By David Flemming
On Sept. 6, state legislators on the Minimum Wage Study Committee heard from Ellen Kahler, executive director at the Vermont Sustainable Jobs Fund — an advocate in favor of the $15 minimum wage. Kahler suggested that if Vermont’s small business owners were just smarter and worked harder they could afford the proposed massive increase in wages.
Kahler began her testimony with a chart showing the average size of firms in Vermont. “Vermont is very much a state of small businesses. 90 percent of all Vermont firms have fewer than 20 workers,” she said.
Such a statistic should give legislators pause. Vermont is not a state of large corporations that are able to readily absorb increased labor costs. Ours is a state of Vermonters employing their neighbors and family in ventures that don’t generally have large profit margins.
Kahler acknowledged the possibility of the minimum wage causing small business owners to reduce hours, lay off workers, increase prices or see a fall in profits that could potentially lead them to go out of business.
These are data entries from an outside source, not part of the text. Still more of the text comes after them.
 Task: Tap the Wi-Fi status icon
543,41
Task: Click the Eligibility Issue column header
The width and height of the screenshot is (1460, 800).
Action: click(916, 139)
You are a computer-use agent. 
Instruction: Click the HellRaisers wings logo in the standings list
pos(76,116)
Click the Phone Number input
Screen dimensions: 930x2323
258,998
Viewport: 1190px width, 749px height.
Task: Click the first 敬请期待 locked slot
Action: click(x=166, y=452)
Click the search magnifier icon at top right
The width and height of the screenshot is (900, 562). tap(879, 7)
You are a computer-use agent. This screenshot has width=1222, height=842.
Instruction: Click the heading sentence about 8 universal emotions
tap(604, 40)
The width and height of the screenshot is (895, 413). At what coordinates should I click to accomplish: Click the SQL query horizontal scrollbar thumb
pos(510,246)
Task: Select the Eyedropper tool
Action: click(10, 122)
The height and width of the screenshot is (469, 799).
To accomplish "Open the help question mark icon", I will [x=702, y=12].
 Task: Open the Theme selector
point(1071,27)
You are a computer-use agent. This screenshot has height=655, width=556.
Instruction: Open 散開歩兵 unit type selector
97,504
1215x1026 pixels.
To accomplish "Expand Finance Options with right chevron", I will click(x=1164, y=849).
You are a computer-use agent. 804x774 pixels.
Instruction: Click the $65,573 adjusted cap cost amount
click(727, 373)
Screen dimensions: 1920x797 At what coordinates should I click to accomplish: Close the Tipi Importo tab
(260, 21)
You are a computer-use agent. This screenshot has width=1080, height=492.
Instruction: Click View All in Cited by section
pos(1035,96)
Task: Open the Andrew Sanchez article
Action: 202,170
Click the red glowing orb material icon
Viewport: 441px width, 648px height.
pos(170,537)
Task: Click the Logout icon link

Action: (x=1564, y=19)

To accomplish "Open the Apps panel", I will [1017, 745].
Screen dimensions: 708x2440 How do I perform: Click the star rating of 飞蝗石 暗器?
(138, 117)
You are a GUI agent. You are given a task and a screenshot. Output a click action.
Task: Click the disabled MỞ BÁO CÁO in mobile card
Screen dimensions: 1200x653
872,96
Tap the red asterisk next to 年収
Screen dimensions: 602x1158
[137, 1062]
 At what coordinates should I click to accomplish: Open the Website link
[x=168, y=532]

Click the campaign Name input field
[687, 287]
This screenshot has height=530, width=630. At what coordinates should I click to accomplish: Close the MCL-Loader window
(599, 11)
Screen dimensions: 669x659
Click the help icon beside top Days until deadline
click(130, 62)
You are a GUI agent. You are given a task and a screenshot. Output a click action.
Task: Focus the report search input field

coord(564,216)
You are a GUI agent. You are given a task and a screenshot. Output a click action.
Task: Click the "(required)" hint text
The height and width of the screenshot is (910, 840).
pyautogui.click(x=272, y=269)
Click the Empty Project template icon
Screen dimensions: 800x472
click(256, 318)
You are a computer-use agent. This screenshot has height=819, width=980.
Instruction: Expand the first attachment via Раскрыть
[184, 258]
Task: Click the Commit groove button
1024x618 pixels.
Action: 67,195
She downplayed these risks. Why?
Kahler argued that businesses are exposing themselves to these likelihoods because they “aren’t pricing their products correctly (and) they aren’t thinking strategically.” In other words, they’re not charging their customers — us — enough, and the owners just aren’t smart enough to see the big picture potential of their own businesses. (But bureaucrats are!)
Kahler believes pouring money into “small business development centers” — government-funded organizations that show small business owners ways to improve their businesses — can overcome this challenge. According to the Vermont Small Business Development Center’s website, this program receives funding from Vermont’s Agency of Commerce and Community Development. In other words, government would charge taxpayers more money to foot the bill for paying government agents to advise shop holders to charge those same taxpayers more for their goods and services. Sounds like someone’s getting the short end of the stick here.
But even if taxpayers could be convinced to pay up, more government-funded development centers are unlikely to be the answer because, Kahler admits, many small business owners are too busy “putting out fires” and “working 12-hour days” to consider strategies from experts. So, taxpayers are being asked to fund a program that advocates recognize is underutilized yet believe will counter the negative effects of a $15 minimum wage. Okay, then.
The risks of imposing a minimum wage on Vermont’s small businesses are numerous and serious: reducing hours, laying off workers, raising prices that could drive customers away, and the possibility of business foreclosure. The prospect of Vermont businesses countering the damage from a higher minimum wage by somehow increasing their productivity using the strategies suggested by an army of taxpayer-funded government bureaucrats is far from assuring.
David Flemming is a policy analyst for the Ethan Allen Institute. Reprinted with permission from the Ethan Allen Institute Blog.